When a team concedes a set piece goal, their fans always react with some degree of displeasure towards their own defenders. Because the majority of set piece goals are scored partially, if not entirely due to very poor marking, fans are conditioned to react a certain way to every one. Even when a set piece goal is scored that the defense had no chance to prevent, fans of the conceding team find someone to blame.
This is what happened to the Houston Dynamo and their fans during the second half of the MLS Cup final on Sunday, during a five minute spell completely and utterly dominated by Omar Gonzalez. He was rightfully awarded the MLS Cup Final MVP award at the end of the match for scoring one goal, helping to set up another and defending well throughout, but Dynamo fans (and a lot of neutrals) were unable to give a losing team a break.
It's an attitude that is not only unfair to Gonzalez, who played brilliantly and earned a victory for his team, but to the Dynamo players who do not deserve to receive strong criticism for lacking superhuman abilities. Sometimes, teams lose games because the other team has more naturally talented players, and that's okay.
Should the Dynamo have dealt with the two set pieces before LA Galaxy's goal better? Yes, of course, but that doesn't mean that anyone made a mistake on this cross onto the head of Gonzalez.
Two Dynamo defenders stayed in front of Gonzalez, goal side, and contested the header. The ball in from Juninho was a high one, and if anyone but Gonzalez had been standing in that spot, it would have gone sailing over everyone towards the corner flag. Gonzalez, who is 6'5", got his head at least a foot higher than anyone on the pitch could reasonably get theirs with a huge jump to meet the ball, then directed it perfectly towards the far post to net LA's equalizer in the 60th minute.
Three minutes later, Gonzalez did it again, but was called for a bit of a questionable foul. Silviu Petrescu blew his whistle to nullify a goal that probably should have stood, scored by Keane after another fantastic header by Gonzalez.
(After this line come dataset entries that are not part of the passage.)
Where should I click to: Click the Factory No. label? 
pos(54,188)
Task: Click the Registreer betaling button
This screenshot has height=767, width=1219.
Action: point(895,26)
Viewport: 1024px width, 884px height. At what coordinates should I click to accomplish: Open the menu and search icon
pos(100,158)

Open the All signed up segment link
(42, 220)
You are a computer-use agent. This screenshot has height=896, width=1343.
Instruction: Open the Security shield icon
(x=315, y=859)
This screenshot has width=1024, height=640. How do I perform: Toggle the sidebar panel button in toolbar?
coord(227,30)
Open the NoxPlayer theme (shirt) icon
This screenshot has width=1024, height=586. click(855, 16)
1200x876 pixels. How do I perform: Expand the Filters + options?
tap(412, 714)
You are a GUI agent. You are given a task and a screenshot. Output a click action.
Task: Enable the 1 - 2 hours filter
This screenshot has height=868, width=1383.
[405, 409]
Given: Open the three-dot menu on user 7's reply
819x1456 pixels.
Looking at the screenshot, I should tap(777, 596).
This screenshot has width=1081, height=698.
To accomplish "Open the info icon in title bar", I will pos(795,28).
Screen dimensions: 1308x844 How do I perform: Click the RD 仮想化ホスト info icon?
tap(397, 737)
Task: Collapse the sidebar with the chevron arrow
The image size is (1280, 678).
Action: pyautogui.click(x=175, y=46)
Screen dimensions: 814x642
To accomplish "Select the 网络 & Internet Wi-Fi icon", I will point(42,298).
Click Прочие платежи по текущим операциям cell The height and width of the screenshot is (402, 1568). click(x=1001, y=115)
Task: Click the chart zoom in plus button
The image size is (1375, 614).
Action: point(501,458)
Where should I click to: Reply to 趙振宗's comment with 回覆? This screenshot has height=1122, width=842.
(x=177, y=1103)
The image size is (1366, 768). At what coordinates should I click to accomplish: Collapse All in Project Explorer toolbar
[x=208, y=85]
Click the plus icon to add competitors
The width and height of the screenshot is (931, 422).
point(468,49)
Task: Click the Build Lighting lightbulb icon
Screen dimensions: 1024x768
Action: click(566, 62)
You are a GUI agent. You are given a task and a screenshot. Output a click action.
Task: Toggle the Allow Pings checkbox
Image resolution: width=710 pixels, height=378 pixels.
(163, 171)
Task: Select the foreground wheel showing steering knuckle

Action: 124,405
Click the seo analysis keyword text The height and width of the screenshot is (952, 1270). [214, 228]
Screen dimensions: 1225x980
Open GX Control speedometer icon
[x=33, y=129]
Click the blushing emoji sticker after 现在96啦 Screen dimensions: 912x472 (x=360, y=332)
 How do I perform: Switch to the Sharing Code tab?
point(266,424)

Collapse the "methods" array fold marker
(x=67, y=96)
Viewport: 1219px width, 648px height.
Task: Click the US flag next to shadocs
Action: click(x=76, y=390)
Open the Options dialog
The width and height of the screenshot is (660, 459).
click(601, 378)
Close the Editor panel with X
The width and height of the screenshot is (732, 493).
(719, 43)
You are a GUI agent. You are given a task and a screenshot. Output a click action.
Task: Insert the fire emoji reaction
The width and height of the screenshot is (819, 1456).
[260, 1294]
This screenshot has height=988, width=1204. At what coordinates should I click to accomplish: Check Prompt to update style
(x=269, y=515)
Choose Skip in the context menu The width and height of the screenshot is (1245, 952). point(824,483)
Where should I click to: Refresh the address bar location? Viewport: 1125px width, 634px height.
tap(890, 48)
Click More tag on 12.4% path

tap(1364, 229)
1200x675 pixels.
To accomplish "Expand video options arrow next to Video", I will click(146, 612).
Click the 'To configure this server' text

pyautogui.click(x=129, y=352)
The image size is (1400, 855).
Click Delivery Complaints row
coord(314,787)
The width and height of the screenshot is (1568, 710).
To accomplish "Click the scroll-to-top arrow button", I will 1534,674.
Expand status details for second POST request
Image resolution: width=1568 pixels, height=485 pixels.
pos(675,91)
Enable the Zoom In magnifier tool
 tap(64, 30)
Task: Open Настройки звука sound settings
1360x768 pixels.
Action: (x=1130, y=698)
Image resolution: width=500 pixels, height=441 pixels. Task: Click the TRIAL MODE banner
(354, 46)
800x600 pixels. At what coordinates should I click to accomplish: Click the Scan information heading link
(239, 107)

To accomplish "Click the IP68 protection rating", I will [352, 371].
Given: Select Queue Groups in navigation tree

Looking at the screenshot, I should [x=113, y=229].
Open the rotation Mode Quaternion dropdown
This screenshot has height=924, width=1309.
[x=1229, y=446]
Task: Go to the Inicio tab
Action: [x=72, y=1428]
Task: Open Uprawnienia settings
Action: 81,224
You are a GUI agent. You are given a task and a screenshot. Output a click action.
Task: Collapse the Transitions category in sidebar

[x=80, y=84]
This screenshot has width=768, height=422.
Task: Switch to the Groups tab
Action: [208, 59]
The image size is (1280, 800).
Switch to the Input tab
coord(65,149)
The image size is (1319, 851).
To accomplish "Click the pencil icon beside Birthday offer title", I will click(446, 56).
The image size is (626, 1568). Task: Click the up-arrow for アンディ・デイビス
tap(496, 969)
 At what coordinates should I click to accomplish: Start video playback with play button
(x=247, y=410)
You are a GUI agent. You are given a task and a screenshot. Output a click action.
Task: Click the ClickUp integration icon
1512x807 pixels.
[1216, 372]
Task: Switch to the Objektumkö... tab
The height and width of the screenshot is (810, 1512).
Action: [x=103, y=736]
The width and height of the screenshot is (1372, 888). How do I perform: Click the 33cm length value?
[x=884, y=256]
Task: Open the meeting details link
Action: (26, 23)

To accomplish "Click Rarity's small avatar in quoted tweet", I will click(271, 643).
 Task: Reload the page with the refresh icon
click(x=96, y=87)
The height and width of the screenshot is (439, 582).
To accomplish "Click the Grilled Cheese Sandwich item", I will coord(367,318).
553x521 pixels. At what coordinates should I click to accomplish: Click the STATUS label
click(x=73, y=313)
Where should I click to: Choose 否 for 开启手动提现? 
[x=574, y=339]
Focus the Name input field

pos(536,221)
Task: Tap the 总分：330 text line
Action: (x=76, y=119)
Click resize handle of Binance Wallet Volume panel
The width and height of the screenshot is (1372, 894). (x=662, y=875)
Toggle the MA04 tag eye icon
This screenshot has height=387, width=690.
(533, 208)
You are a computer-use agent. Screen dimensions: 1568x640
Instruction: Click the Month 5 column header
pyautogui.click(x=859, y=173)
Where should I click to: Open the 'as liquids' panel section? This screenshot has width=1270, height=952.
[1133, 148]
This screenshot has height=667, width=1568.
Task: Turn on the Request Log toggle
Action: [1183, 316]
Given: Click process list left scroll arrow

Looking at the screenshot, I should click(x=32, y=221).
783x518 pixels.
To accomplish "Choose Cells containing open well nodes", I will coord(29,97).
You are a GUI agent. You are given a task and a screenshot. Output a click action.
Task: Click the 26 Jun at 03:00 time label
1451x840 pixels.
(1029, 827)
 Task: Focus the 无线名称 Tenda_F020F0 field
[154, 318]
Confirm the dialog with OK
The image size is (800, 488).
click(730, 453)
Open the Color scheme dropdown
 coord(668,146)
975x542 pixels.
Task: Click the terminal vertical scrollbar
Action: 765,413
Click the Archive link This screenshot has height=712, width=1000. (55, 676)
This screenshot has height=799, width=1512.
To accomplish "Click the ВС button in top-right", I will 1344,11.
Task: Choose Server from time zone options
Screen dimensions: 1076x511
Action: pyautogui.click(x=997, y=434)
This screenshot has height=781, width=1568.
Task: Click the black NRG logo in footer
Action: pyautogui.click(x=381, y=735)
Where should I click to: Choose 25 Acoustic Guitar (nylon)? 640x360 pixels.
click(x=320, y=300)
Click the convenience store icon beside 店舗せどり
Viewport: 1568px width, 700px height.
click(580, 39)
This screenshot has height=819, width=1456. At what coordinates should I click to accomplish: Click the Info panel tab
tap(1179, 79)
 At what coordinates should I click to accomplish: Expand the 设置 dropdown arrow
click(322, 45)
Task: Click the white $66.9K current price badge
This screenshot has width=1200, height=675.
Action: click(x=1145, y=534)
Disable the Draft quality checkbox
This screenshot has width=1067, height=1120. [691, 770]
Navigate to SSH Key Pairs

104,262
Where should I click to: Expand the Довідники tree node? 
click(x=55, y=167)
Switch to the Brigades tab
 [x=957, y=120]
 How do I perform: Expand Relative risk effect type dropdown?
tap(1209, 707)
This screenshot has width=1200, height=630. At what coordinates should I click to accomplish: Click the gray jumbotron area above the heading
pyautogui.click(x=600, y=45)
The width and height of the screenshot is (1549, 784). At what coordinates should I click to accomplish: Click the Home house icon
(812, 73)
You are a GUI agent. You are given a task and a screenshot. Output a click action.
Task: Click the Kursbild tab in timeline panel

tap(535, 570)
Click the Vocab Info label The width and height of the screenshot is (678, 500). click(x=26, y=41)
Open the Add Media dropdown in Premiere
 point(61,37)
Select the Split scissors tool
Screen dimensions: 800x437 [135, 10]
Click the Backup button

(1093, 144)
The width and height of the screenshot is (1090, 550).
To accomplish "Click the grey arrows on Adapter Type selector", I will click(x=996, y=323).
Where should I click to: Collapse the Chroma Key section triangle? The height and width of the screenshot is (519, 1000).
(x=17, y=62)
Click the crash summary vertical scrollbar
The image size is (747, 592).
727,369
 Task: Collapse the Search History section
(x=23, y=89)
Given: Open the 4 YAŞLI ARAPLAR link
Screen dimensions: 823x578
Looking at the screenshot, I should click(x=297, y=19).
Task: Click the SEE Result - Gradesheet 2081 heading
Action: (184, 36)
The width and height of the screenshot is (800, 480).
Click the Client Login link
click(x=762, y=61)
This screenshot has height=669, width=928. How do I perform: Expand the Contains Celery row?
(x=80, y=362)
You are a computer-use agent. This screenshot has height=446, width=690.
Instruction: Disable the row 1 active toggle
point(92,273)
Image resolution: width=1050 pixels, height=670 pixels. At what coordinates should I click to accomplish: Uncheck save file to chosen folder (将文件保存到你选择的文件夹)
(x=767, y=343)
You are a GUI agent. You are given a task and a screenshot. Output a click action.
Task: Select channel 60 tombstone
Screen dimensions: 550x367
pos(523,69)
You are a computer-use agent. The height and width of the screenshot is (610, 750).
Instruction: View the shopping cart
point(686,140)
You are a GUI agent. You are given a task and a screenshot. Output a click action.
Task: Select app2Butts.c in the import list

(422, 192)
This was probably the most impressive header of Gonzalez's spectacular spell, even though it ultimately didn't count for anything. Will Bruin, who is a very big and strong 6'2" and one of the league's best set piece threats, had absolutely no chance while defending Gonzalez in the air. He did nothing wrong at all, and was simply overmatched.
LA's second goal and the ultimate game-winner came on a penalty, awarded after a handball by Ricardo Clark. Mike Magee's shot drew the penalty and Tommy Meyer fed him the ball, but the chance was created initially by this Gonzalez header.
In the two seconds after that sequence, Meyer touches to Magee, who turns and shoots into the hand of Clark, and Petrescu pointed to the spot.
Regardless of one's thoughts on Houston's set piece defense on Sunday night, this is utterly ridiculous. In a game between two professional teams who play at the same level of the game, this kind of thing simply doesn't happen, ever. It was a rare occurrence for Jan Koller or Didier Drogba to create three chances of this quality in a five minute spell, all through the exact same means.
The Dynamo were the better side for good spells of the final, created plenty of chances, and defended very well for the first 60 minutes. But for five minutes, Gonzalez was simply unplayable, and there was nothing that they could do about it.